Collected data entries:
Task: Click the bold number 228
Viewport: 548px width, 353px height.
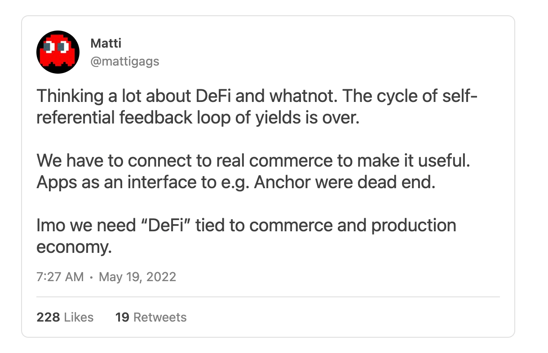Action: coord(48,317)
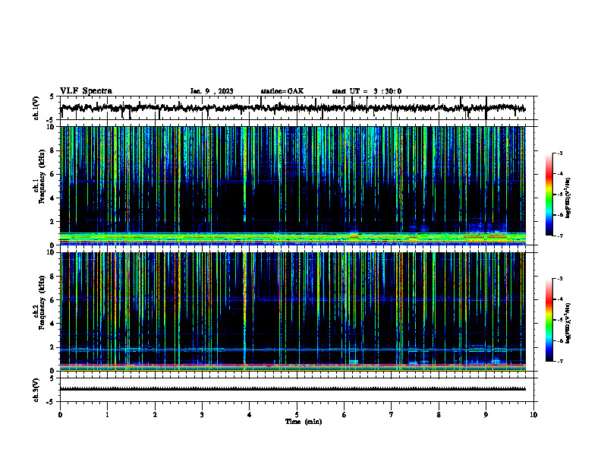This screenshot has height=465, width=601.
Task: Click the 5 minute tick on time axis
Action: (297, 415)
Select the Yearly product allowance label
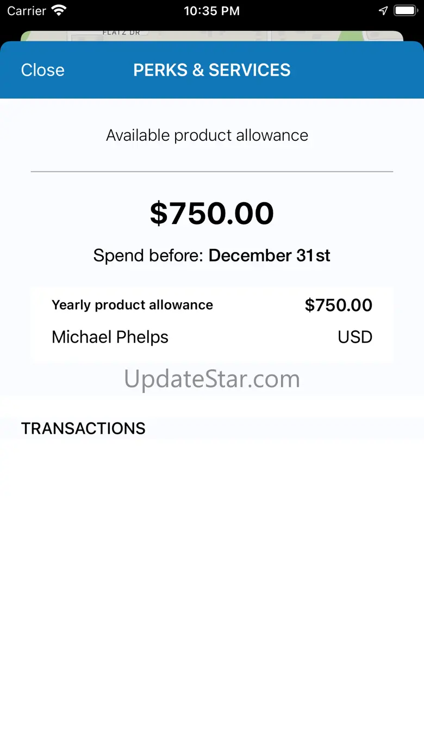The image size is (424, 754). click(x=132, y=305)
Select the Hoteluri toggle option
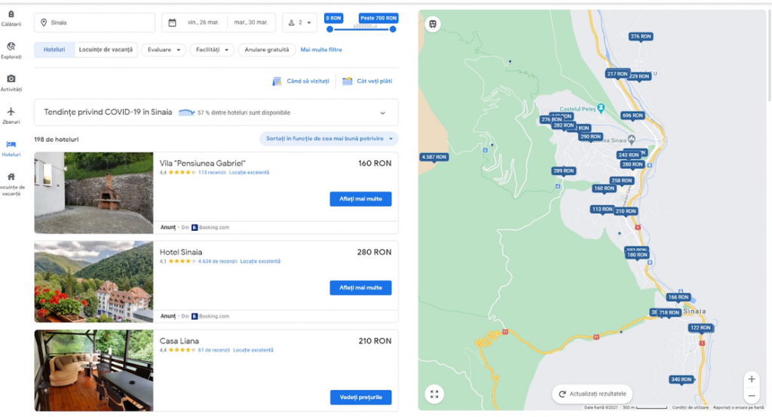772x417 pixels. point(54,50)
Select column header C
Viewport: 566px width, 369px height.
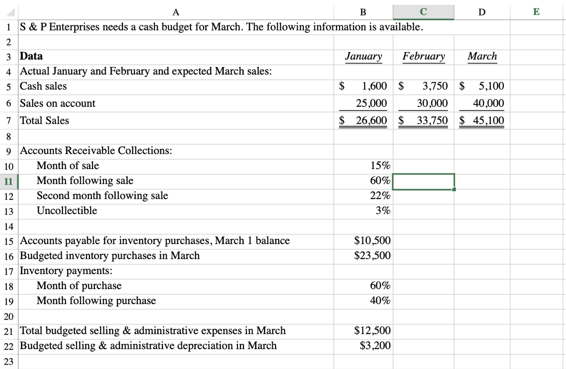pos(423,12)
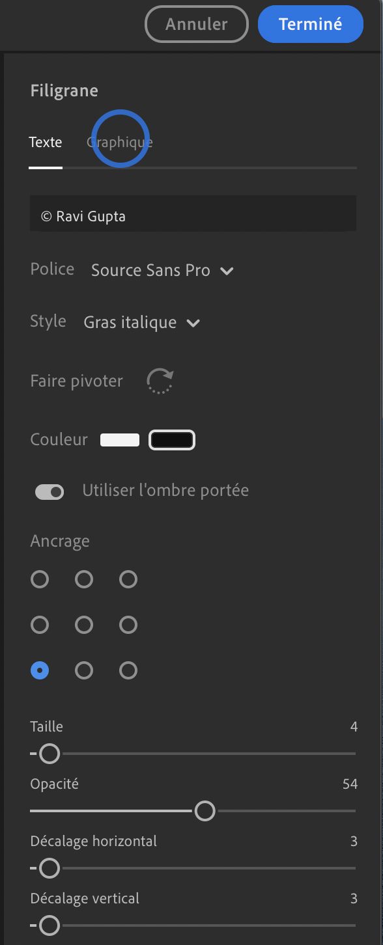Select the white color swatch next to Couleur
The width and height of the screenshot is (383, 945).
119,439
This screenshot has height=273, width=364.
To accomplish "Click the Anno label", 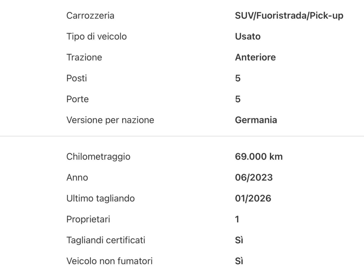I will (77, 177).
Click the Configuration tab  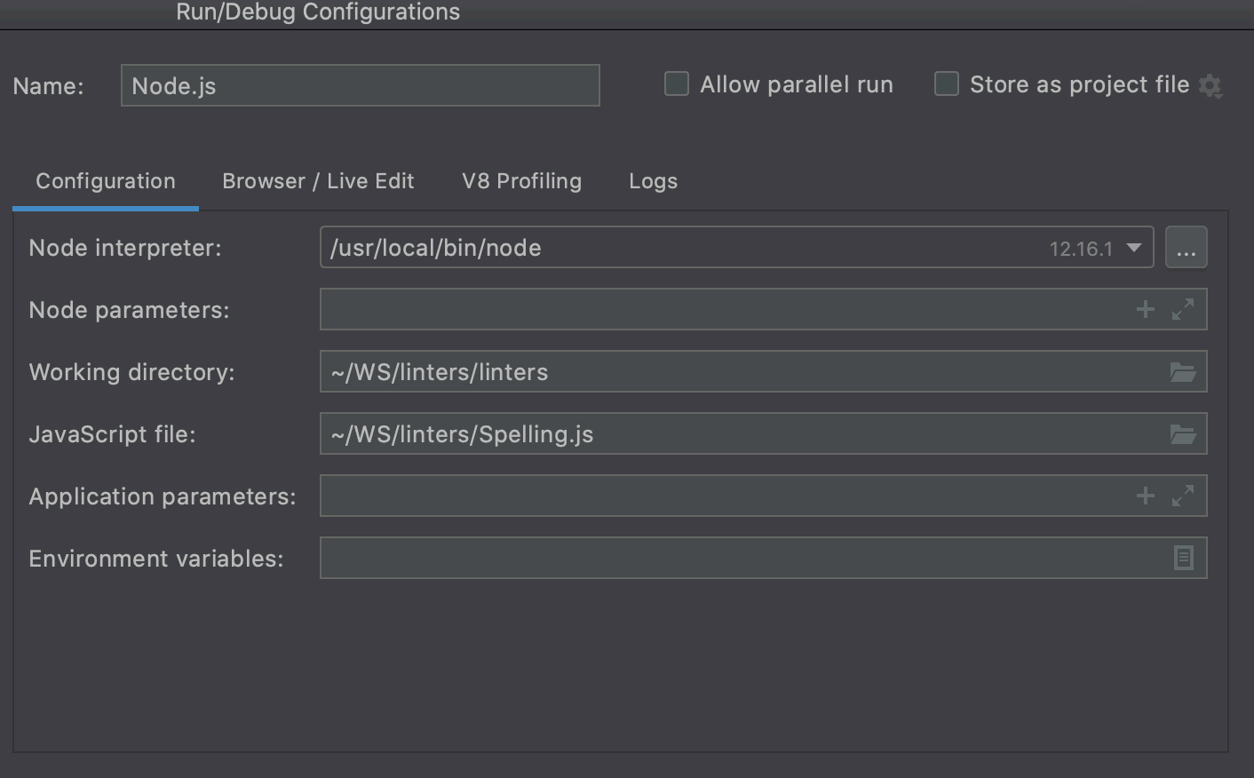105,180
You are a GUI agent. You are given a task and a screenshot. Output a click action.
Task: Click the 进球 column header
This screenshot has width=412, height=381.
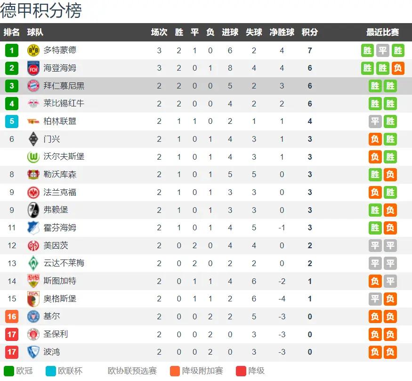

---

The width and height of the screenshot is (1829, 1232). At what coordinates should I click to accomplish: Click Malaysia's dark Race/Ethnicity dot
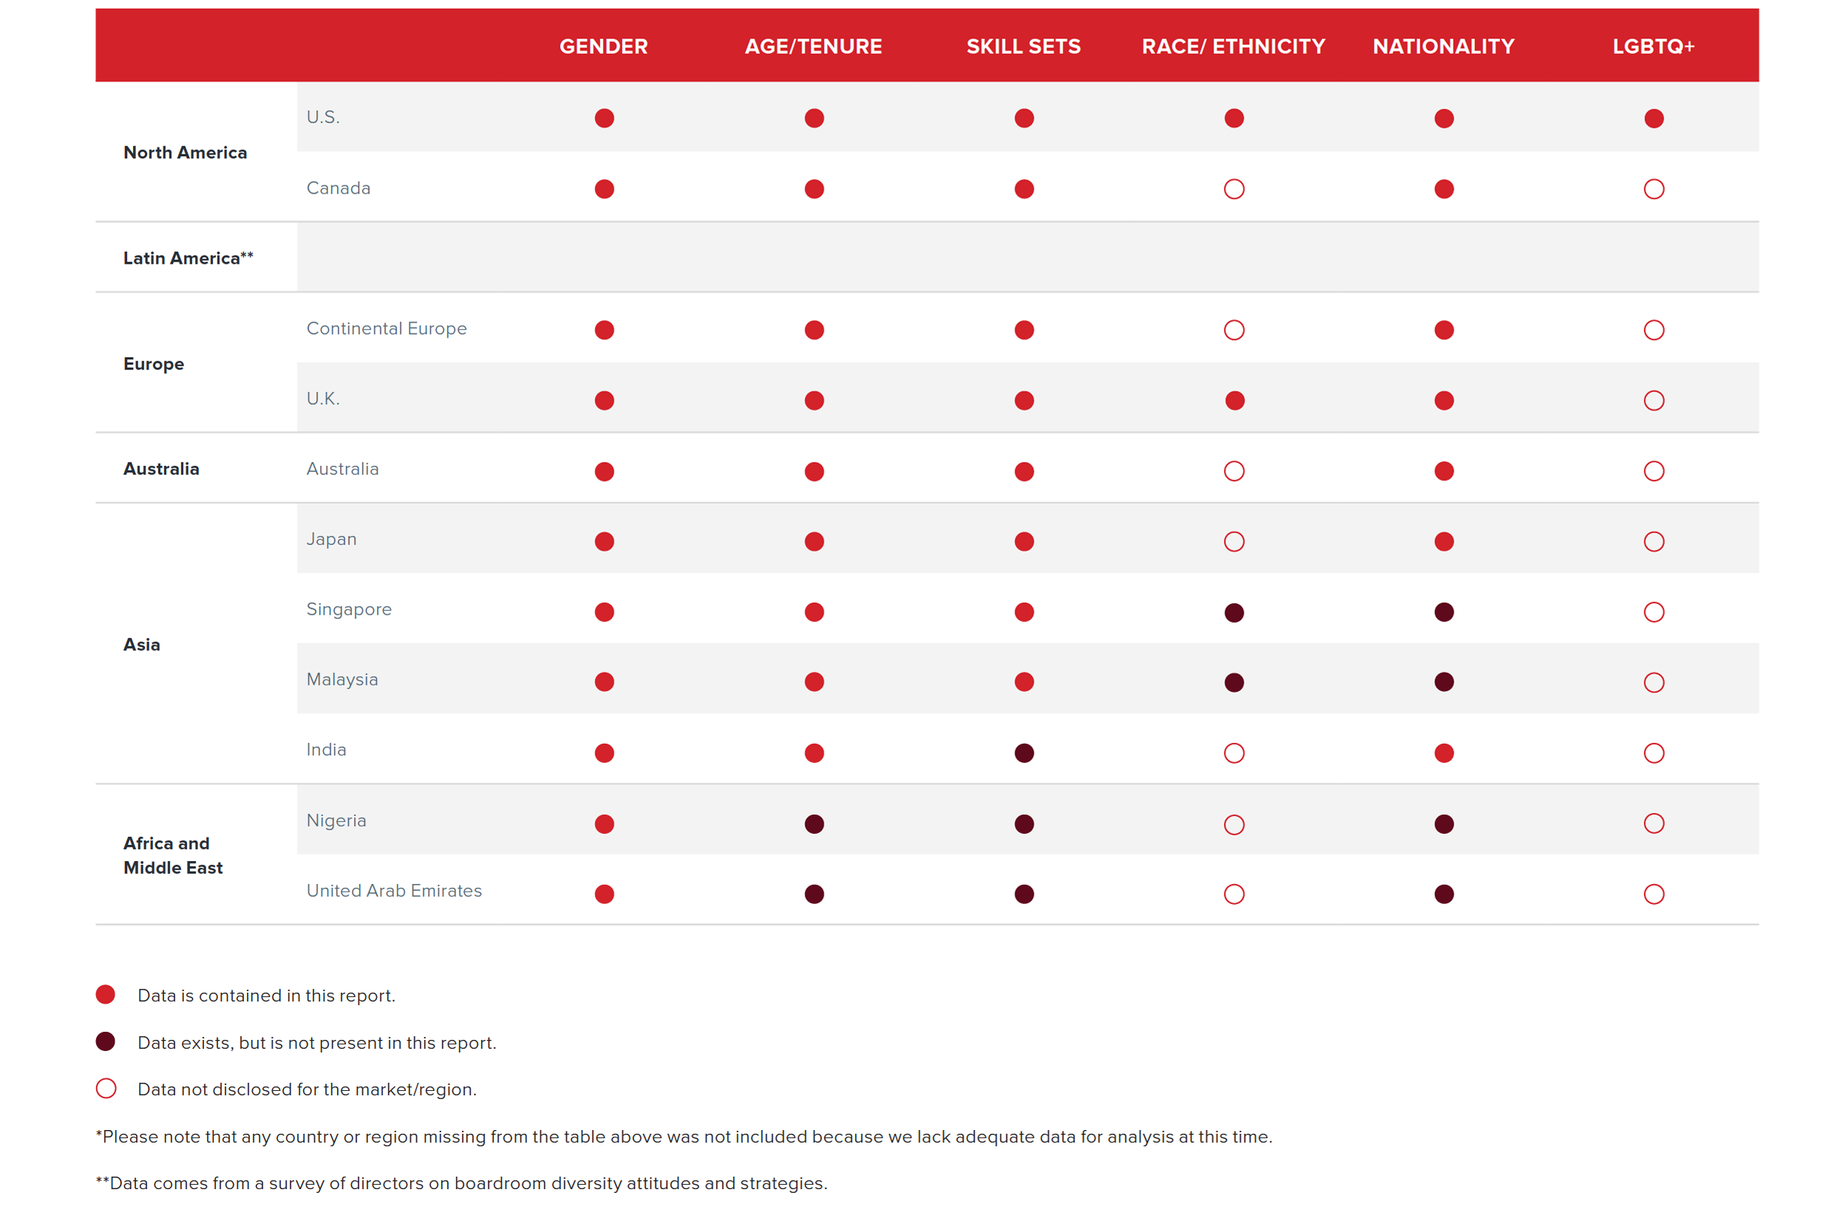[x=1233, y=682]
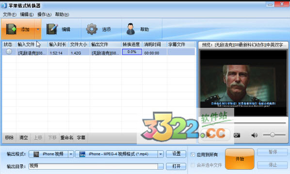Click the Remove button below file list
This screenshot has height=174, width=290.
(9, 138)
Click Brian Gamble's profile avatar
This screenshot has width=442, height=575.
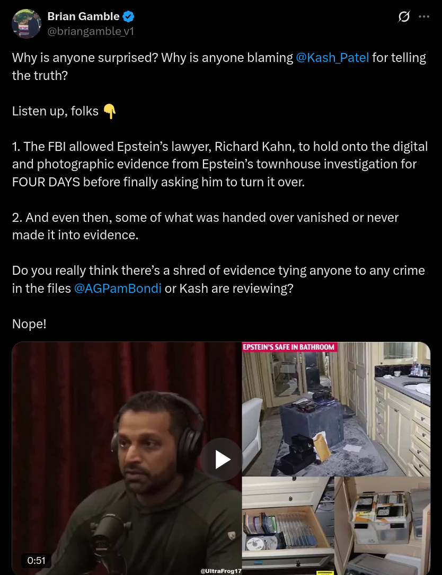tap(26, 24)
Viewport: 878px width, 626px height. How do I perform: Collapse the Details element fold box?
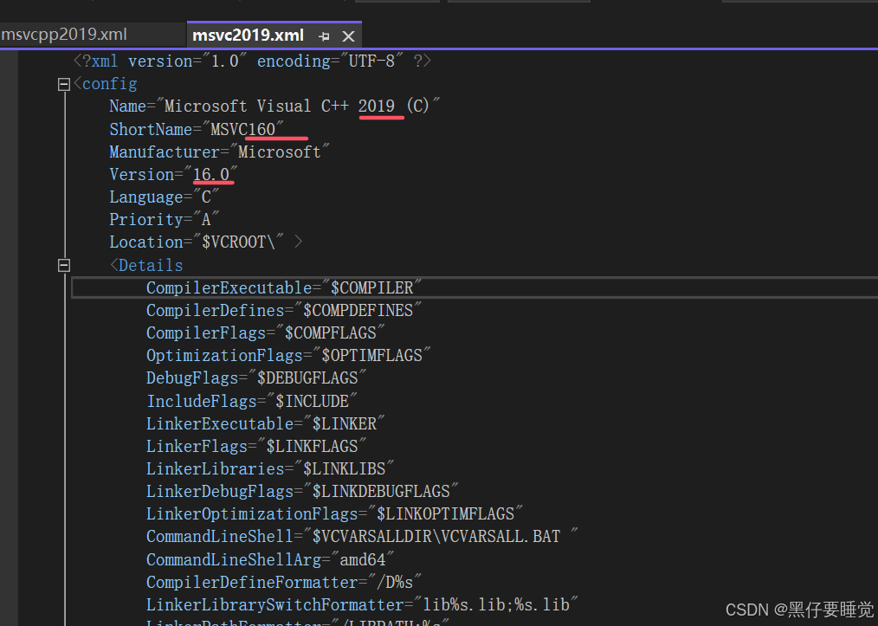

Task description: All lines above holding the word "header" make up the answer; copy each one.

Solution:
Select column header C
Task: Click the 进球 column header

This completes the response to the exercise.